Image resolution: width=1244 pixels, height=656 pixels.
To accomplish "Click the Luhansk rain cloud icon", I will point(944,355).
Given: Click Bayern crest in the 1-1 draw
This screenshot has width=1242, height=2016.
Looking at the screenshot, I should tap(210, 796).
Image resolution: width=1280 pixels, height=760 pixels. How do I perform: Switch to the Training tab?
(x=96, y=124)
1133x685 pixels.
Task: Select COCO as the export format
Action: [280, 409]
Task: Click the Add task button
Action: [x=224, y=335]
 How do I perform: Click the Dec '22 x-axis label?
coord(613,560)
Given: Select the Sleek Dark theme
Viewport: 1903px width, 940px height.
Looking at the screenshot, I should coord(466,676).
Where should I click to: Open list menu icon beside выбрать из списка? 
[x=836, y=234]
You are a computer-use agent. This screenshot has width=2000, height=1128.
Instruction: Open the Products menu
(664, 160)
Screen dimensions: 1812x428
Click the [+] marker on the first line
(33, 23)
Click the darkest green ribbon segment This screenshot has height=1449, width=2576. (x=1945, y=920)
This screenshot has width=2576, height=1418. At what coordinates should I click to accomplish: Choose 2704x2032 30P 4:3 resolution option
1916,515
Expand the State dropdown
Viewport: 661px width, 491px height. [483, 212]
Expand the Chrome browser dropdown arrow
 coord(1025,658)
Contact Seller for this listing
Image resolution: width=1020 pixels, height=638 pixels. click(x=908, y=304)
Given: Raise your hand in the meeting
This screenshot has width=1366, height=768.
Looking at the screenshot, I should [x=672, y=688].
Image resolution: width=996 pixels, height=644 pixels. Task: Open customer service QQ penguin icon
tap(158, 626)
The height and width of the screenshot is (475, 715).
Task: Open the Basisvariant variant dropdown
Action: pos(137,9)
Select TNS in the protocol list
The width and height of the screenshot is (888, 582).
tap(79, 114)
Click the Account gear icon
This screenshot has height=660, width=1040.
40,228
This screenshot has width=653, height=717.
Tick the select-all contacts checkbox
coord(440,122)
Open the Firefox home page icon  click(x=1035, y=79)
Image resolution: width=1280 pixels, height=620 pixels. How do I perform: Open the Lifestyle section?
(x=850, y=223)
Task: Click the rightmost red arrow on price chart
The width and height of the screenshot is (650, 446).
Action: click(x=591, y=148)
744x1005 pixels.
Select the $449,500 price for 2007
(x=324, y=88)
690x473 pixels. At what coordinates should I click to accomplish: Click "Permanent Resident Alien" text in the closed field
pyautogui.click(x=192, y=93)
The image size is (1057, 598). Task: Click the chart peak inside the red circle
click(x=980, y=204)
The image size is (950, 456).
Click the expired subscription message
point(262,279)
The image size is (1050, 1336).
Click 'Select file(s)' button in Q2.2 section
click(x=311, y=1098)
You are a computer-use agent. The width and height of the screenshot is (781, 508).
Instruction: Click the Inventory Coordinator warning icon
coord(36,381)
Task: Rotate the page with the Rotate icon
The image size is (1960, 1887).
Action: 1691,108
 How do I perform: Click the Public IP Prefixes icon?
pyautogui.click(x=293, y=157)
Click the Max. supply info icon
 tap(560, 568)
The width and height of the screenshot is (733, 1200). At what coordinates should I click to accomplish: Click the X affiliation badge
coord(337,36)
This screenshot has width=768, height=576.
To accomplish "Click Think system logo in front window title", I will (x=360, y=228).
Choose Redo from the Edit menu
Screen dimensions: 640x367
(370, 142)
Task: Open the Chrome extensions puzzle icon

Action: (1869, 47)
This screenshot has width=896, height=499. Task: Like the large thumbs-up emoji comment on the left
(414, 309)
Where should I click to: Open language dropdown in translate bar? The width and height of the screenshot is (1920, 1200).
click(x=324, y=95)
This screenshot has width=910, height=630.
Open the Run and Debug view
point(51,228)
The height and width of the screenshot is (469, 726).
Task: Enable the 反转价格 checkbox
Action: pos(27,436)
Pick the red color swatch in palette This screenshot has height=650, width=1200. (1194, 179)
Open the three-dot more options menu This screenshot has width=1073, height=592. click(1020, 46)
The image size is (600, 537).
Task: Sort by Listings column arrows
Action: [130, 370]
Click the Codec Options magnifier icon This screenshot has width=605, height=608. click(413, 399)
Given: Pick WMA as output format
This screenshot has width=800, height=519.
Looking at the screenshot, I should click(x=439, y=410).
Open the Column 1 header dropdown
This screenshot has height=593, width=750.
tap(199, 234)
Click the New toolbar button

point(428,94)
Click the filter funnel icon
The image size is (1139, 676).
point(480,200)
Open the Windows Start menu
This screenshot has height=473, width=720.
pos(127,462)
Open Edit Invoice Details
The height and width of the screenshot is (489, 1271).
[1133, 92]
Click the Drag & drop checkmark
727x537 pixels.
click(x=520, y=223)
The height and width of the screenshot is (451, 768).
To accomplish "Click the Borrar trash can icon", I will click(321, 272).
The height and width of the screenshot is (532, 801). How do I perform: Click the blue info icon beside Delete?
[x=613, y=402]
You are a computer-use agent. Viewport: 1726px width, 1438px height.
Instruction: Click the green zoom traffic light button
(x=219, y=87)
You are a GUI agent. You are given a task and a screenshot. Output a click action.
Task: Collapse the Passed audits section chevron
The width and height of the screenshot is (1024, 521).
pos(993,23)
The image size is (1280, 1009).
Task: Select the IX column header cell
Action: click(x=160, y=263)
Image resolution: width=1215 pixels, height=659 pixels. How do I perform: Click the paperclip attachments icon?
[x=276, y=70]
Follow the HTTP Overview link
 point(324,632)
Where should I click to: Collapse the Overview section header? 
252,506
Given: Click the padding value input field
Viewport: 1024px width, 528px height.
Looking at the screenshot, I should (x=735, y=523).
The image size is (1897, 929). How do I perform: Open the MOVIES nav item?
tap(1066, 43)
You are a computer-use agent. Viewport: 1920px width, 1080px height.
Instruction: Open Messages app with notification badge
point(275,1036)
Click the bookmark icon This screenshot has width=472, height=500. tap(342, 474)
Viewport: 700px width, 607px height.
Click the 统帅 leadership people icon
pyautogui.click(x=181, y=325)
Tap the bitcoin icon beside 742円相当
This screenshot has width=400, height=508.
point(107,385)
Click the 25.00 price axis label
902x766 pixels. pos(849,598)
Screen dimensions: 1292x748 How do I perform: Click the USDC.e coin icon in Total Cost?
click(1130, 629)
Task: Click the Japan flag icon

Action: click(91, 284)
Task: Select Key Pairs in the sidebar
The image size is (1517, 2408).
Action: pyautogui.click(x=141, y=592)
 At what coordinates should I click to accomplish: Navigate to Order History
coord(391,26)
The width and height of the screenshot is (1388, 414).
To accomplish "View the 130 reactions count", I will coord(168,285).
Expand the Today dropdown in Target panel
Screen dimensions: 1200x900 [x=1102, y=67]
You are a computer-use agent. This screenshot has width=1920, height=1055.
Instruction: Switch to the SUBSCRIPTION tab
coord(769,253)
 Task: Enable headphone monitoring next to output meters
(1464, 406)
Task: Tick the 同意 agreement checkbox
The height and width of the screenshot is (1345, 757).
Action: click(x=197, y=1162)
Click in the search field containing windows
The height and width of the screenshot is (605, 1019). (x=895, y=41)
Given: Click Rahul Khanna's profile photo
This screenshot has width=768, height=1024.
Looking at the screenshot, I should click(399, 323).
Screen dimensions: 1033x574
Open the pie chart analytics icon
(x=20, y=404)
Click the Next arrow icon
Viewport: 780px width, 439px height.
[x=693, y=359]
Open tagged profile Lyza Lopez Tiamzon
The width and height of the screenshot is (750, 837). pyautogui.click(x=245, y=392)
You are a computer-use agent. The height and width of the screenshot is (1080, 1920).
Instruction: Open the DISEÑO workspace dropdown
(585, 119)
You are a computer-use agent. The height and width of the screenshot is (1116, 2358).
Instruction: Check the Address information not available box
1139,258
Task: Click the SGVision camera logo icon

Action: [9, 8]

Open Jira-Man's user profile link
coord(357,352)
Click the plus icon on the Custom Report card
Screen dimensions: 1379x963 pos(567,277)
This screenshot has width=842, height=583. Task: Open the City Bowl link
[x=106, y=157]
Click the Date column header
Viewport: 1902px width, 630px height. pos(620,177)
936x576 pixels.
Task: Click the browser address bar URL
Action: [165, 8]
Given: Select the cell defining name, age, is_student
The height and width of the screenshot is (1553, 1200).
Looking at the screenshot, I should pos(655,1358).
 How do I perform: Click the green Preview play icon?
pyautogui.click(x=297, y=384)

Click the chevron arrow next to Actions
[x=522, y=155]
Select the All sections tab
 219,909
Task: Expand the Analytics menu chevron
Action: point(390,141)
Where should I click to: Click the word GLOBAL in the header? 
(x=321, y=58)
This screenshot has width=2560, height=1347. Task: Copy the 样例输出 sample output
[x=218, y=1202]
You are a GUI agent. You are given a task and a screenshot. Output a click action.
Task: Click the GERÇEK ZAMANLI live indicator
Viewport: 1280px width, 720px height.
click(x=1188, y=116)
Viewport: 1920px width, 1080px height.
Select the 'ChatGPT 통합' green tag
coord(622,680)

* _Given instruction_
Rewrite the data from the start through the line containing "Action: [x=224, y=335]", replacing "Training" with "Validation" and leaving everything else unchanged.

* _The solution_
Image resolution: width=1244 pixels, height=656 pixels.
To accomplish "Click the Luhansk rain cloud icon", I will point(944,355).
Given: Click Bayern crest in the 1-1 draw
This screenshot has width=1242, height=2016.
Looking at the screenshot, I should tap(210, 796).
Image resolution: width=1280 pixels, height=760 pixels. How do I perform: Switch to the Validation tab?
(x=96, y=124)
1133x685 pixels.
Task: Select COCO as the export format
Action: [280, 409]
Task: Click the Add task button
Action: [x=224, y=335]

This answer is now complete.